Problem to work on ->
A faithful copy of the data, pictures omitted, is the required answer.

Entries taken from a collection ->
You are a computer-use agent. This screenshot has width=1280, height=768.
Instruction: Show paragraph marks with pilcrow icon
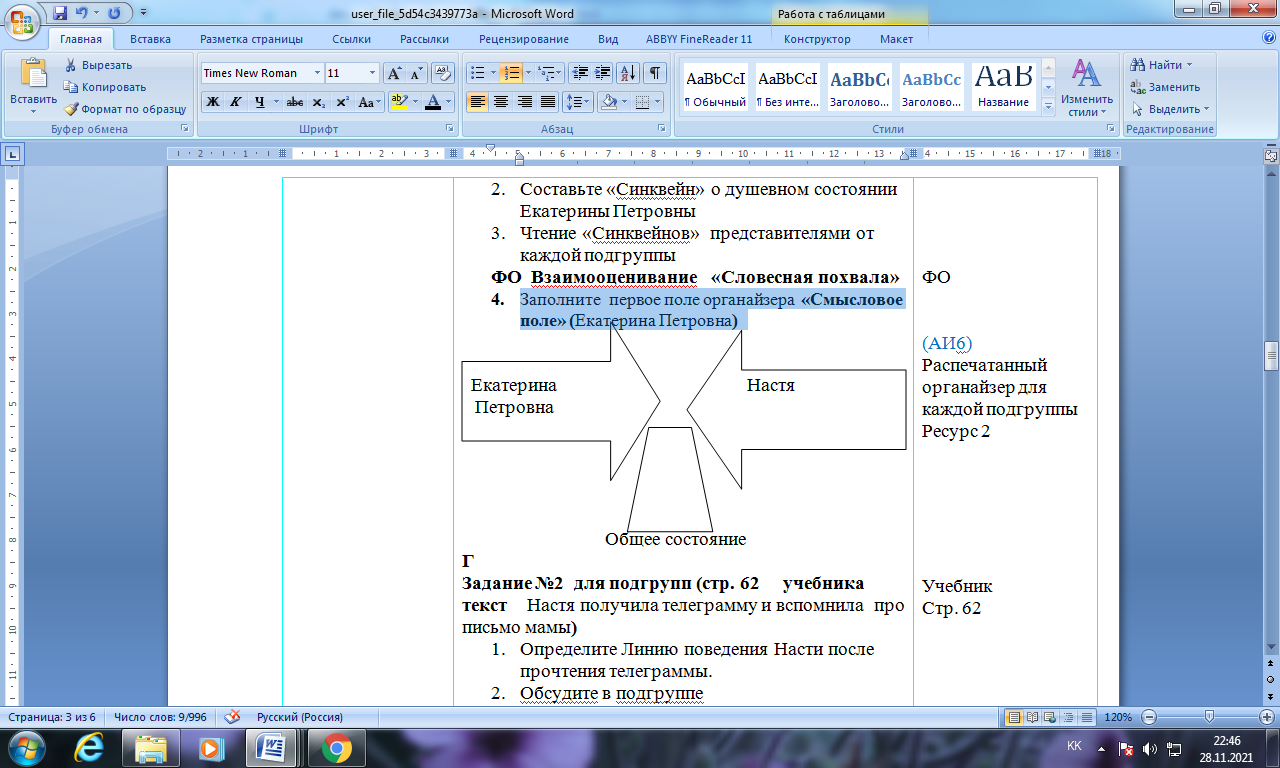click(655, 73)
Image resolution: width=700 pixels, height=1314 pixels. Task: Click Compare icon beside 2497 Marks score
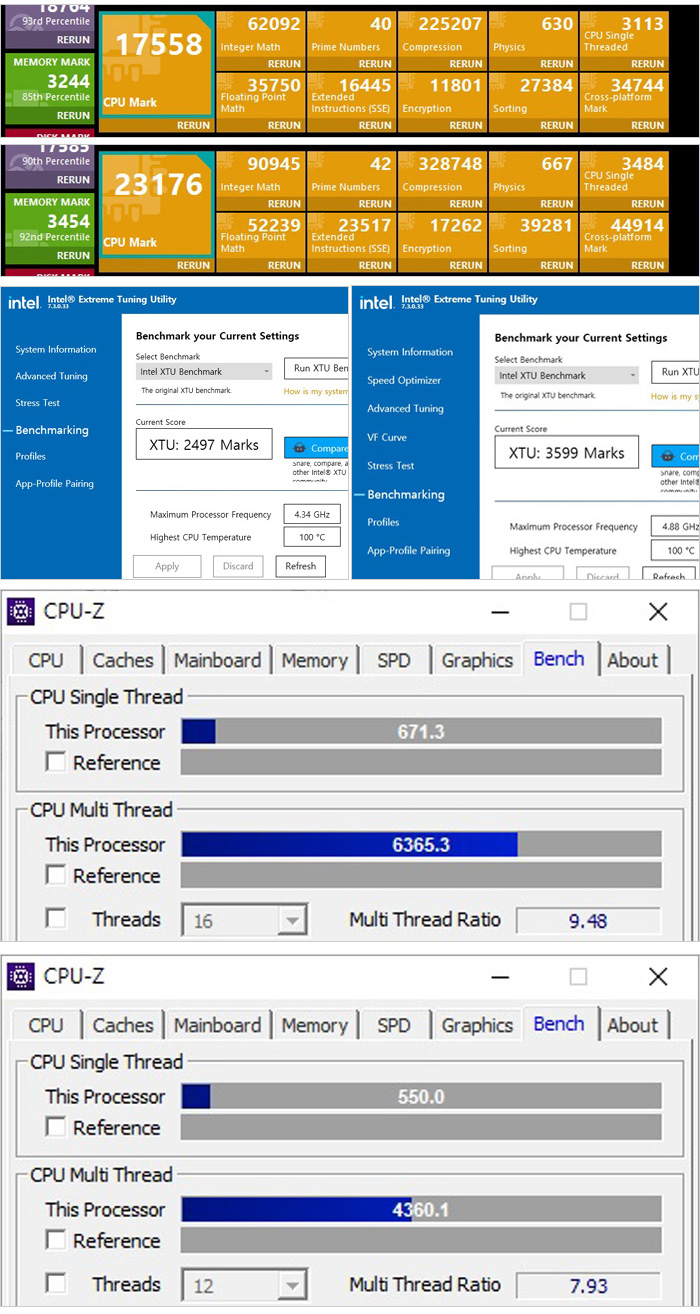297,448
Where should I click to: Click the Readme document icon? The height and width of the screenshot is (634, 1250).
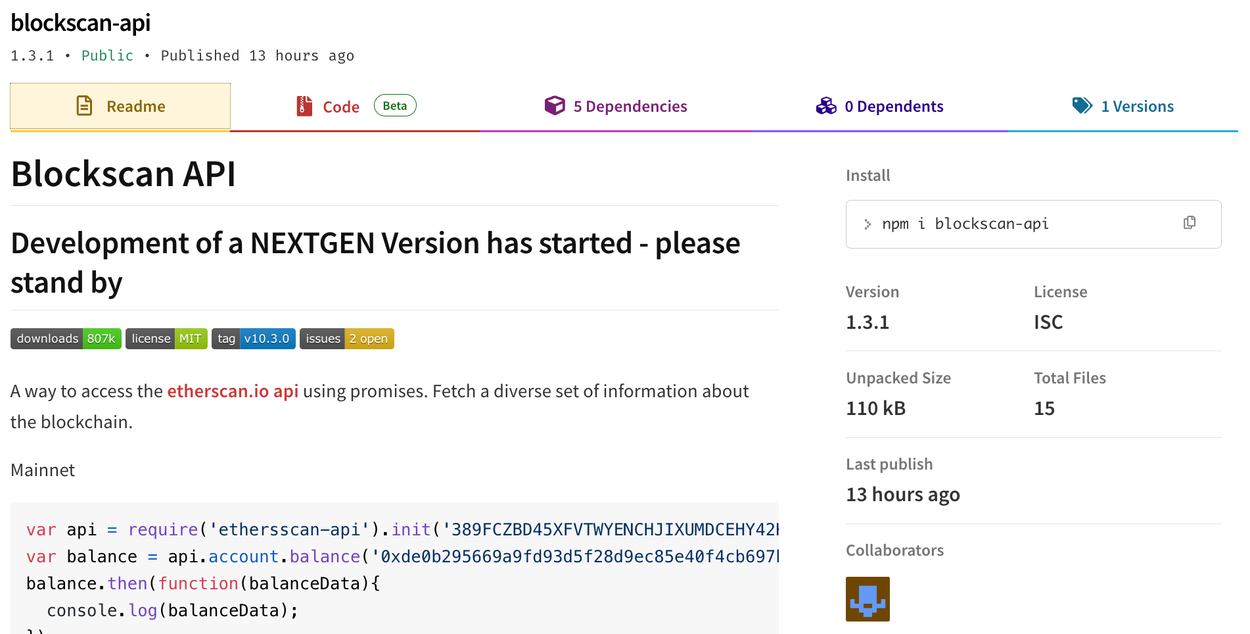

Exercise response ->
You are a computer-use agent. This screenshot has width=1280, height=768.
Instruction: Show paragraph marks with pilcrow icon
click(655, 73)
Image resolution: width=700 pixels, height=1314 pixels. Task: Click Compare icon beside 2497 Marks score
297,448
Where should I click to: Click the Readme document icon? The height and width of the screenshot is (634, 1250).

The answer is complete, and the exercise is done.